-- Entries supplied follows --

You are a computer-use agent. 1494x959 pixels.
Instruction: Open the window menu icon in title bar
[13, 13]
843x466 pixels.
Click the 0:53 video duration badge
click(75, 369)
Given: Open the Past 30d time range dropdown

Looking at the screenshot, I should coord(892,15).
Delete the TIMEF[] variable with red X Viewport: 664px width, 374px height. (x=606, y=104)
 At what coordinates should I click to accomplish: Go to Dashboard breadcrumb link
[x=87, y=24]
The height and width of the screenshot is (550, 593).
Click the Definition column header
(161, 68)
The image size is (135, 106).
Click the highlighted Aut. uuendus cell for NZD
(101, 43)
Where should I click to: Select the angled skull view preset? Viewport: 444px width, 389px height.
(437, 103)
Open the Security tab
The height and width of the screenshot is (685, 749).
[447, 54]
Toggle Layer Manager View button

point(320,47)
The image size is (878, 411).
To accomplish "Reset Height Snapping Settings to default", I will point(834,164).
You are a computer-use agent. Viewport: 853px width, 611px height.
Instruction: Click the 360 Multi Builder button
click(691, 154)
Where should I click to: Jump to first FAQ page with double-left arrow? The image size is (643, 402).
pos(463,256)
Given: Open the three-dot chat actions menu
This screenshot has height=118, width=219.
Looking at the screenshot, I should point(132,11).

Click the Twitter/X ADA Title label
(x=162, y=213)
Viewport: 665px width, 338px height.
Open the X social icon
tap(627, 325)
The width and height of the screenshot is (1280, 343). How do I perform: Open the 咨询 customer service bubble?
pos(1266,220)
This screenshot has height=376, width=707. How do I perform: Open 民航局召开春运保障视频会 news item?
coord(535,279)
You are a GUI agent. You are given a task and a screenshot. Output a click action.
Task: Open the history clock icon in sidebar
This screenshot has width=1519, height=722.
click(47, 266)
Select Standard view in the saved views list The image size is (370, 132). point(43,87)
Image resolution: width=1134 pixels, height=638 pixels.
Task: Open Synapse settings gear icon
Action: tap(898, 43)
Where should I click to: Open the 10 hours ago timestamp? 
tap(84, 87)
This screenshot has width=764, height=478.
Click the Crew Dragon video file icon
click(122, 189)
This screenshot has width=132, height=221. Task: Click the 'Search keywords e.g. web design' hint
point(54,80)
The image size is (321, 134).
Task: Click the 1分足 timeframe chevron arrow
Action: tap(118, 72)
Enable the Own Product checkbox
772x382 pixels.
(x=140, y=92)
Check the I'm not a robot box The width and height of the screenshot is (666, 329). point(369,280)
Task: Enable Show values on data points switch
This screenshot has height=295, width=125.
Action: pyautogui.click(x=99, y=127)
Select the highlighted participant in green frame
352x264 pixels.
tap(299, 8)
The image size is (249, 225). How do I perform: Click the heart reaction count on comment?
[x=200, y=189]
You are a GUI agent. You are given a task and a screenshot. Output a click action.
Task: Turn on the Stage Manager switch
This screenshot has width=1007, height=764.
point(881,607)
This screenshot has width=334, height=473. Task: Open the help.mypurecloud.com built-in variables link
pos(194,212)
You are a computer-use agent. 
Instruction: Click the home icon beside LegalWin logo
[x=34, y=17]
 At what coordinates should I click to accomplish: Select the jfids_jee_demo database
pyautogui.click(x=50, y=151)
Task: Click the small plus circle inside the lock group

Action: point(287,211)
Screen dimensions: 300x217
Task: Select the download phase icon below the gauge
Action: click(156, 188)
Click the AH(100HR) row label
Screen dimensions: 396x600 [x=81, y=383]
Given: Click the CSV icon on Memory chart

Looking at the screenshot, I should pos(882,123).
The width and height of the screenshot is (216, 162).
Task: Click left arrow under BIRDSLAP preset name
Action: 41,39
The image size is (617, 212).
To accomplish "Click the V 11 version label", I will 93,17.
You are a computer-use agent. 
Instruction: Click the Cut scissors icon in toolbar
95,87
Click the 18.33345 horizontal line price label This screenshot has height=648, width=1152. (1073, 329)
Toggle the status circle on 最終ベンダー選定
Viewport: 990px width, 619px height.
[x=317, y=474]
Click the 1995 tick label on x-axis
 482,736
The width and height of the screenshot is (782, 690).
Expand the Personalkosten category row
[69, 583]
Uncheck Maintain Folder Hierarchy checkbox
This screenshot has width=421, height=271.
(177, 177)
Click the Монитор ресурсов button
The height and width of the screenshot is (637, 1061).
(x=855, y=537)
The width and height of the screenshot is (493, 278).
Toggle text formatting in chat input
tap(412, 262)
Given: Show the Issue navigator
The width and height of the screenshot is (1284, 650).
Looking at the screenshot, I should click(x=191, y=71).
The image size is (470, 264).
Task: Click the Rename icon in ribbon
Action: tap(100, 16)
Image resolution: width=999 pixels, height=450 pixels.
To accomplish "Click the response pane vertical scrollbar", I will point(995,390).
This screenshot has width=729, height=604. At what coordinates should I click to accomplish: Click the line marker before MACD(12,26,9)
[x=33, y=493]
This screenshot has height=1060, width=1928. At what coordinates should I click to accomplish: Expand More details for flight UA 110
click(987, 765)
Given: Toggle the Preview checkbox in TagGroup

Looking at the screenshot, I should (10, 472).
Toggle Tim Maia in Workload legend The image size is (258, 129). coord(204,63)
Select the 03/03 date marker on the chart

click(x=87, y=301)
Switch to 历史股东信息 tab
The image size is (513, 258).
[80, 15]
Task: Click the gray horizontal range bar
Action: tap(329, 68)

-- Entries supplied concluded --

## Task directions
Taking every line of the records in turn, count the ones holding "will", and state nothing but the number.

## Task output
3